• _Set exercise a_
Copy the passage on bad posture word for word, from "Bad posture is not" to "self defense mechanism.".

• _Document section_
##############################
Bad posture is not just a matter of slumping. It is not entirely caused by laziness or weakness of back and shoulder and Abdominal muscle groups. Bad posture is a self defense mechanism.

There are people who draw attention to themselves, stand out in a crowd. They walk with a Purposeful Stride and people move out of their way. They walk with their shoulders back, drawn to their full height, their head up so that they can look around as they walk. They will look you in the eye if you give them a chance, so you look away before they do. Before they can catch a glimpse of what is beneath the surface of your skin.

You don't want to be noticed. And something has to be done about that unasked for height, the strange broad area of your chest and stomach. So you slouch. You bring your shoulders down and forward to reduce your frontal area. Create a cup of your chest, shoulders reaching toward each other trying to meet. You cross your arms. There is less to see and so less looking is done.

So don't just walk, you sidle, glide. Trying to create as little disturbance as possible in the air around you. Maybe you won't be seen at all.
##############################
Records pointing to text and elements:
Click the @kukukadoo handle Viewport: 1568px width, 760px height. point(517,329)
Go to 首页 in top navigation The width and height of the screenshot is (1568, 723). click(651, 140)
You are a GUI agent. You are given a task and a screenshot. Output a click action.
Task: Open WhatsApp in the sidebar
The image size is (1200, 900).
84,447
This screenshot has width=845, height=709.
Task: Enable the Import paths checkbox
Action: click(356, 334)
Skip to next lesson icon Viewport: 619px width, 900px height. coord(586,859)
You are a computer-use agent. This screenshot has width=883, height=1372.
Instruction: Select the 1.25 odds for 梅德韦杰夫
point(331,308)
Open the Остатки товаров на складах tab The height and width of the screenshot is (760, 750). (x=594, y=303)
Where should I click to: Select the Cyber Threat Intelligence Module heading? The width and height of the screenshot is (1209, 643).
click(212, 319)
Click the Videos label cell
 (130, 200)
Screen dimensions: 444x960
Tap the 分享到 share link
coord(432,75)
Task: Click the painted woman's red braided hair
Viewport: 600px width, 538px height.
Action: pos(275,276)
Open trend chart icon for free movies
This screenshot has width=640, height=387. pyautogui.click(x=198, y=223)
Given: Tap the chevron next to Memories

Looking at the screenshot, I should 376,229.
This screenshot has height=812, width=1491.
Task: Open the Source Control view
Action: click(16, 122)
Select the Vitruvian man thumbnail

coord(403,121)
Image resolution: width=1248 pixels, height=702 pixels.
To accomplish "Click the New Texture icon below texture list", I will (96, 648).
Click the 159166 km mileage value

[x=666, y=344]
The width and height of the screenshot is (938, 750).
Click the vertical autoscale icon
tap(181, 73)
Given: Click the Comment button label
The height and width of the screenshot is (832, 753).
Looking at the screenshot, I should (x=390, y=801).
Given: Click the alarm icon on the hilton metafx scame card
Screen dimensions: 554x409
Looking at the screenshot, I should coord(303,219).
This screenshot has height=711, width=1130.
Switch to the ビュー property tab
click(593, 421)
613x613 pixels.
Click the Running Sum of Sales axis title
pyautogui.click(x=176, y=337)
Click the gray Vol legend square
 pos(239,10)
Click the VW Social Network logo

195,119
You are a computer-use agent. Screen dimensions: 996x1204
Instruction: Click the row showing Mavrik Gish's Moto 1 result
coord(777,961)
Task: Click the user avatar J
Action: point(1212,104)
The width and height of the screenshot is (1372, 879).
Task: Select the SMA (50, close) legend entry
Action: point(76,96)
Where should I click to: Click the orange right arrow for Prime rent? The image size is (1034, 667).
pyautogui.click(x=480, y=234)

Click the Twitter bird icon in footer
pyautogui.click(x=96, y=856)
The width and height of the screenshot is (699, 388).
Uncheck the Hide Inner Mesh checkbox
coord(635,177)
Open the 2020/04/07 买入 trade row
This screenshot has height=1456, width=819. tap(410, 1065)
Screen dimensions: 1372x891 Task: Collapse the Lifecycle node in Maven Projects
##############################
• _Set exercise b_
In the records, rewrite every line from the line with "Click the Videos label cell" to the line with "Action: pos(275,276)", adding 47 to each coordinate in the answers. Keep all other lines in that range as they are, and give only those lines.

• _Answer a_
Bad posture is not just a matter of slumping. It is not entirely caused by laziness or weakness of back and shoulder and Abdominal muscle groups. Bad posture is a self defense mechanism.

• _Answer b_
Click the Videos label cell
 (177, 247)
Screen dimensions: 444x960
Tap the 分享到 share link
coord(479,122)
Task: Click the painted woman's red braided hair
Viewport: 600px width, 538px height.
Action: pos(322,323)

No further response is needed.